▸ 抜粋テキスト
- - - -
第2回の楽曲分析は『keep on/前田愛』。


私の趣味サイト【第10話「どーでもいーいですよー」:ゆーじの自由時間】で『デジモンアドベンチャー』の再放送を観てることを書いたのですが、『keep on』はデジモンのアニメの2つ目のエンディングテーマソング。

ちょうどエンディングテーマがリニューアルされて、久しぶりに聴いてみたら「良い曲だなー。そう言えば子供もこの曲なんか好きだったんだよなー」ということを思い出したので、今回選んでみました。

今回もいち部分に絞って楽曲分析していきましょう。

※ココで書いているキーやコード、専門用語の使い方は間違ってる可能性もあるのでご了承を。。。

『keep on/前田愛』にグッとくる理由は“自分とリンク”するから

まずは何でこの曲が好きなのかを言語化しておきましょう。

好きな理由を一言で表現するなら「柔らかいのに力強い」とでも言えばいいのかな?

ヘンな言葉なんだけど、こんなニュアンスの言葉が自分の中ではしっくりくる。

曲の流れとしてはAメロは明るい感じで、Bメロは力をためてる感じ。

それを受けて「サビが来る!」ってなった時に、通常は解放感が欲しい。目の前がパッと開ける明るさをコッチは求めてる。

でも、この曲はサビで解放感がない感じ。自分が求めてる答えではないんだけど、でもそれがすごく良いのよ。
- - - -
▸ 参考資料
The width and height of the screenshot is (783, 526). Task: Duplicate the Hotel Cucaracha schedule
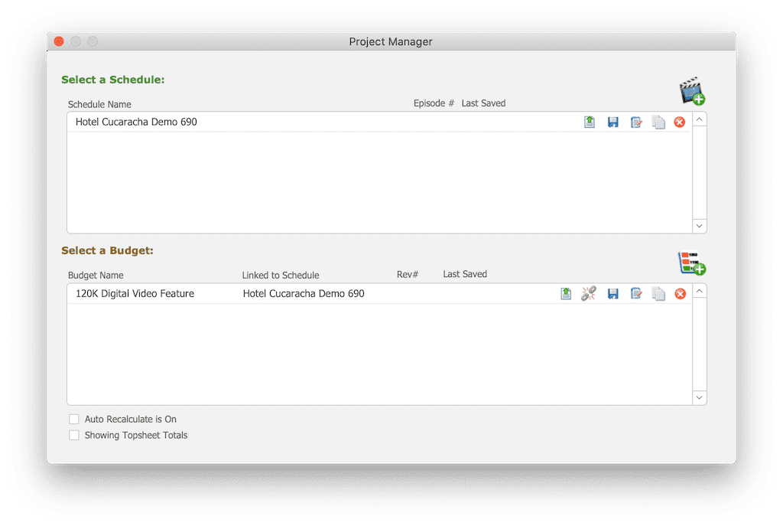point(658,123)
- - - -
▸ 課題内容
a. 抜粋テキストのうち、「好きな理由を一言で表現するなら「柔らかいのに力強い」とでも言えばいいのかな?」から「ないんだけど、でもそれがすごく良いのよ。」までの部分を、両端を含めて一字一句違えずに書き写してください。
b. 抜粋テキストで曲の流れを説明する際に取り上げられている、曲の部分の名称をすべて挙げてください。

▸ 課題の解答
a.
好きな理由を一言で表現するなら「柔らかいのに力強い」とでも言えばいいのかな?

ヘンな言葉なんだけど、こんなニュアンスの言葉が自分の中ではしっくりくる。

曲の流れとしてはAメロは明るい感じで、Bメロは力をためてる感じ。

それを受けて「サビが来る!」ってなった時に、通常は解放感が欲しい。目の前がパッと開ける明るさをコッチは求めてる。

でも、この曲はサビで解放感がない感じ。自分が求めてる答えではないんだけど、でもそれがすごく良いのよ。

b. Aメロ、Bメロ、サビ